How to graduate early from Columbia

earlygrad, Columbia, 2024

I graduated in three years from Columbia College (the one in New York, not Chicago). To my knowledge, graduating a full year early and foregoing senior year is not a very popular course of action (*1) at elite private colleges, even though many students are perfectly capable of doing so. Some colleges (like Brown) don’t even allow it. Most colleges offer accelerated master’s degree programs to incentivize students to stay the fourth year or even stick around for a fifth or sixth.

Here is a short list of advice and reflections about this decision.

(0) Why graduate early? There are plenty of valid reasons; the obvious one being that, if you pay tuition, you are saving lots of money (either for yourself or your parents). But I think there’s more to it. If you know what you want to do after graduation, and your classes are becoming a distraction from that goal or even a general nuisance (which appears to be the case for many students by semester 5 or 6, according to my own observations), then you are saving time, your most valuable asset. On the other hand, I caution against early graduation if you do not have a good sense of next steps or career goals. If your career goals are in law, medicine, or academia, then I think early graduation is a great idea, since it allows you to streamline your entrance into grad school and potentially stand out among the applicant pool.

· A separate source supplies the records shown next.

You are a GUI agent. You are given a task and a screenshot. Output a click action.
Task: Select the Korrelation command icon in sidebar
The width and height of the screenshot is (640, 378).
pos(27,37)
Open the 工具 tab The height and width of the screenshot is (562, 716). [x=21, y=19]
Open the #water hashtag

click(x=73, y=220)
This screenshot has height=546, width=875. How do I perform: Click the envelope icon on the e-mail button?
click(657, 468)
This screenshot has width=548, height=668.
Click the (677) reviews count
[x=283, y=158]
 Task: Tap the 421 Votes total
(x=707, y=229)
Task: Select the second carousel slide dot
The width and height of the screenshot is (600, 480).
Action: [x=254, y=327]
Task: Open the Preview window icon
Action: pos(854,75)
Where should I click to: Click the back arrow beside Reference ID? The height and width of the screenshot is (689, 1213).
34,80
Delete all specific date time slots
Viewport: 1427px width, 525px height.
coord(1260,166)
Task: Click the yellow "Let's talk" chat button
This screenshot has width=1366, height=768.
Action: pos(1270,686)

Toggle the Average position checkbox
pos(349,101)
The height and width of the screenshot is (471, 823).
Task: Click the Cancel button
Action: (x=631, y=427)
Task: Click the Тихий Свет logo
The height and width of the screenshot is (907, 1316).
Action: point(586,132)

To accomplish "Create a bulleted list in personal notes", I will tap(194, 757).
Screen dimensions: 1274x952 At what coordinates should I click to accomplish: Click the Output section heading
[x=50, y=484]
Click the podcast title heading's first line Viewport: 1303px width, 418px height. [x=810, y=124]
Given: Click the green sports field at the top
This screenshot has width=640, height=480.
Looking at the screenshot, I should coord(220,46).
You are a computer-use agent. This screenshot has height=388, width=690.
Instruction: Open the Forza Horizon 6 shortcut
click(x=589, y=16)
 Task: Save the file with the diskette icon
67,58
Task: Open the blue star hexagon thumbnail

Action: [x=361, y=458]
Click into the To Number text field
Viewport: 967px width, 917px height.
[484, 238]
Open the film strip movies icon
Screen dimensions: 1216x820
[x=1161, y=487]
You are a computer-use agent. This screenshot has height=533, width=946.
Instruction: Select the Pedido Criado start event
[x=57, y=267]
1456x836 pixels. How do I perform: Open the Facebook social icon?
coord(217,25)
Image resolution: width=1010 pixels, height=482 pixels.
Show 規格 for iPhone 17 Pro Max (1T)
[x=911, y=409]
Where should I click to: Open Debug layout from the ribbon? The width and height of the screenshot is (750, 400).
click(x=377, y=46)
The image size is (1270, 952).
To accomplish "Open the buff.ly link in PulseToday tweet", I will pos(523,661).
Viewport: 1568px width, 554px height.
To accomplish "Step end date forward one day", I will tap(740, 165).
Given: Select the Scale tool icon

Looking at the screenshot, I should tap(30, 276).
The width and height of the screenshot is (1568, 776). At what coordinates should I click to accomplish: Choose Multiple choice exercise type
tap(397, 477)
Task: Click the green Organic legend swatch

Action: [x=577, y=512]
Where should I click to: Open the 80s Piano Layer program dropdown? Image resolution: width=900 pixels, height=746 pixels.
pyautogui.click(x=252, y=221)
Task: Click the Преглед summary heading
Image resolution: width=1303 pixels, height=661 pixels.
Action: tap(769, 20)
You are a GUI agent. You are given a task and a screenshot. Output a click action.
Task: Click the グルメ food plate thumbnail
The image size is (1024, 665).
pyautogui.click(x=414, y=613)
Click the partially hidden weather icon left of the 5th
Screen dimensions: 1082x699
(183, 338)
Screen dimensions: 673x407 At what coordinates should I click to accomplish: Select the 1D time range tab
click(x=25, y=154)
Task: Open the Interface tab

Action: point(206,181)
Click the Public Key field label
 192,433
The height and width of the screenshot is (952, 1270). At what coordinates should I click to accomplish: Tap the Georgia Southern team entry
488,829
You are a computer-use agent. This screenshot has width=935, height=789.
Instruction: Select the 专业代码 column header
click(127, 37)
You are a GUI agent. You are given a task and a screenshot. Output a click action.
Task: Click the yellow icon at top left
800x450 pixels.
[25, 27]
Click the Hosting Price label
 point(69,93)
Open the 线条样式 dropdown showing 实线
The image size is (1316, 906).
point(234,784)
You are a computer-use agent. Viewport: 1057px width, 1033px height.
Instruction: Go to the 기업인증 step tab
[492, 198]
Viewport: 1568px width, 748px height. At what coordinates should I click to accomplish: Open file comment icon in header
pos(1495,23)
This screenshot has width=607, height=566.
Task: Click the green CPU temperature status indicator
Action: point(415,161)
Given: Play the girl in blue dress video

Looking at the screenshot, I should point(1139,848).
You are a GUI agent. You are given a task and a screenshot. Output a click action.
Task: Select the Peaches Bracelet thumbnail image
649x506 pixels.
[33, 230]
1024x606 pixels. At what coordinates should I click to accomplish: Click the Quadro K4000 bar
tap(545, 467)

If your career goals are in finance, tech, or consulting, then early graduation also might not make as much sense since it messes with the internship cycle (and once you get a job you can make up for the year of tuition rather quickly).

(1) Credit-Counting. You need 124 credits to graduate from Columbia College (128 for SEAS). If you enter CC with the maximum 16 AP credits, and take 18 credits per semester, then you can get your degree in six semesters. If you fluctuate around 18, you can petition to go above the credit limit. I personally frontloaded my classes in the early semesters and then had a light 13 credit final semester. You could also take summer classes but those are expensive and more rushed than the classes during the semester (and the selections, especially for advanced courses, are sparser).

(2) Send lots of reminders to the right people. Remember: colleges have no financial incentive to help you graduate early. Columbia did not have any webpage on the matter. There was essentially no formal guidance: and my status as a junior versus senior in my final year was unclear. The two main people to reach out to are: (1) your academic advisor, for basic questions about whether you are on track with credits; and (2) the dean of academic affairs, if you are interested in getting awards and recognitions traditionally given to seniors, like Phi Beta Kappa, etc.

(2) Masochism and FOMO. Many of my fellow students and even professors saw the decision to graduate early as masochistic. The belief I was consistently met with is that one should take their time in youth to explore oneself and one’s interests. The more time one can reasonably take to do that exploration, the better. It’s a fair argument, but we should recognize that people explore at different rates and in different ways. Taking classes is a wonderful thing, but it’s also a narrow form of exploration and it’s expensive in terms of time, money, and energy. Furthermore, if you’re going to graduate school, you have plenty of classwork ahead of you anyway. Perhaps it’s more specialized, and less liberal artsy, but I think three years of liberal arts is plenty (*2). There was another dimension of this criticism that focused on the social dimension of early graduation. By graduating early, you are leaving a very unique social environment, where you might have a close set of friends and making new friends is still quite easy. This social FOMO I find more compelling than the aforementioned liberal arts FOMO. But this is a problem for every graduation and career shift. There’s no simple answer. Make new friends, but keep the old.


(*1) According to this Columbia Spectator article, about three percent of CC students from 2012-17 (235/~7000) graduated early. This probably drops well below one percent for full-year-early graduates (I personally did not know anyone in the CC Class of 2024 who did so).

(*2) By this, I don’t mean to discredit the value of a liberal arts education. I think liberal arts encompasses a set of skills and values that one practices throughout one’s life. A liberal arts education, as I see it, is meant to introduce you to these modes of thinking. There are diminishing returns to this process of introduction. You can lead a horse to water but you cannot make it drink.